Founded | 1971 |
---|---|
Ceased operation | 1983 (acquired by Green Tortoise) |
Headquarters | San Francisco, California |
Service type | Passenger transportation |
Chief executive | Lester Rall (founder) |
Grey Rabbit, also known as Grey Rabbit Camper Tours,[1] was an American company based in the San Francisco Bay Area that operated long-distance bus service from 1971 to 1983. It was one of a few small, long-distance bus companies established in the U.S. in the 1970s that specialized in inexpensive, no-frills, cross-country bus service using old secondhand buses and attracting counterculture passengers. It was the first, and was also the biggest, best-known,[2] and "most successful"[3] of them in its first several years.

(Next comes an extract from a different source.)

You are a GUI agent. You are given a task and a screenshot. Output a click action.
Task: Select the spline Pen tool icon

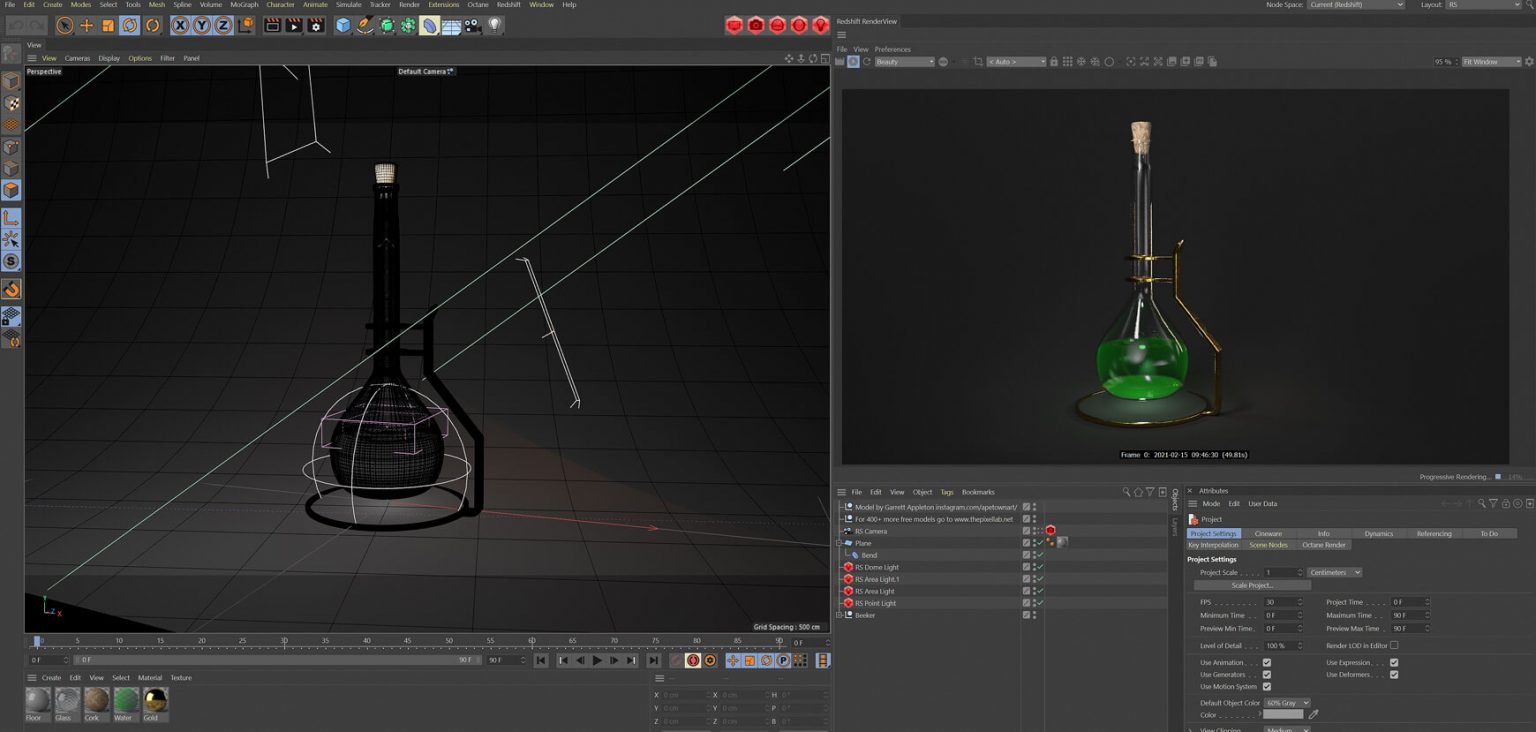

A Washington Post columnist in 1978 referred to Grey Rabbit as "the granddaddy"[4] of the five such "alternative" bus companies existing at that time, also known as "underground" bus companies[3] and "hippie bus"[2][3][5][6] companies. It operated mainly in two areas: between California and the Pacific Northwest and on a cross-country route between San Francisco and New York. Green Tortoise, which was established in 1973 and named after Grey Rabbit,[7] became Grey Rabbit's main competition in the small field, and eventually bought it out.[7]